Like Assassin's Creed Odyssey, Assassin's Creed Valhalla -- the new Assassin's Creed game releasing this year on PS5, PS4, Xbox Series X, Xbox One, PC, and Google Stadia -- will let players choose between a male and female protagonist. When this was revealed for the former, it stirred up a bit of controversy on certain parts of the Internet. This backlash repeated itself when Ubisoft confirmed this option for Assassin's Creed Valhalla. In fact, the response has actually been worse.
As you may know, Assassin's Creed blends history, historical events, and actual people from actual history with fantasy. However, it's been dipping more and more into the latter with the past few installments. Further, it's a video game. It's not a history book or even a video game retelling a historical event. Because of this, there's plenty of room for creative freedom and for Ubisoft to add more accessibility options, such as the option to play as a female character.

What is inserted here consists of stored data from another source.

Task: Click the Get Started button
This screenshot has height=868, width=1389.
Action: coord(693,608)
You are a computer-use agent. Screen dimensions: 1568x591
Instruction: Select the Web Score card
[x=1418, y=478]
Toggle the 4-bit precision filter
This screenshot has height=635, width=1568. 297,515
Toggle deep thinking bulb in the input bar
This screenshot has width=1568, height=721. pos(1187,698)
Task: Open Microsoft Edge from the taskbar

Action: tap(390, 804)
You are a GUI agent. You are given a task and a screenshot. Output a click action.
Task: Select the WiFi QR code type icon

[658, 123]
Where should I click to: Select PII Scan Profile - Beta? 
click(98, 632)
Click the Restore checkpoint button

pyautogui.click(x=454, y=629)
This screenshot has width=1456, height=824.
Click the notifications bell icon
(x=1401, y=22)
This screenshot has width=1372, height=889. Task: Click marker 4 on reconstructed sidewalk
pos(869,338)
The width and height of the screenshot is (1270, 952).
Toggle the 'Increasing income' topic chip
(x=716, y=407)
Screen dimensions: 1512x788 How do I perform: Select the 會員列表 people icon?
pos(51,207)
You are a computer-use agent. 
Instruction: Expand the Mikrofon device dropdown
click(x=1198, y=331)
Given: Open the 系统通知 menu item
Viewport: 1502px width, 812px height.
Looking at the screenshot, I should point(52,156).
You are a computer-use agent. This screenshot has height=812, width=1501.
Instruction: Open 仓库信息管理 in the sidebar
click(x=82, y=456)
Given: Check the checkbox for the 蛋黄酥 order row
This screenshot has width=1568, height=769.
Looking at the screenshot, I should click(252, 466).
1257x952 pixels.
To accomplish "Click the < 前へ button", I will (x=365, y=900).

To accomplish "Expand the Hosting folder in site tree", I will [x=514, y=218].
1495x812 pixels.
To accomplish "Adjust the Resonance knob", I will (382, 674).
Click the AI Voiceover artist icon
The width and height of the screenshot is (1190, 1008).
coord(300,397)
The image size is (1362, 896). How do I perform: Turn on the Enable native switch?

Responding to this, some gamers have pointed out that there weren't any female warriors in Viking culture. Thus, some have slammed the game for this supposed inaccuracy. However, this isn't actually true. As Ubisoft points out, this issue is a highly debated one in archaeological circles.
Responding to this response, Thierry Noel, the historian and inspirational content advisor of the Editorial Research Unit for Assassin’s Creed Valhalla, issued the following:
"The archaeological sources are highly debated on that specific issue. But the fact is, and I think what’s really important, is that it was part of their conception of the world. Sagas and myths from Norse society are full of tough female characters and warriors. It was part of their idea of the world, that women and men are equally formidable in battle, and that’s something that Assassin’s Creed Valhalla will reflect."
That said, even if female warriors weren't a thing in Viking culture, it's not really relevant here. Not only is this a fictional video game that explores fictional events, via fictional characters, it's not aiming to be wholly historically accurate. And it will most likely not only be a better game for it, but a game that's accessible to all different types of players who don't always want to play as a male protagonist.3comments
Assassin's Creed Valhalla is in development for PS4, PS5, Xbox Series X, Xbox One, PC, and Google Stadia. It is currently slated to release sometime this year.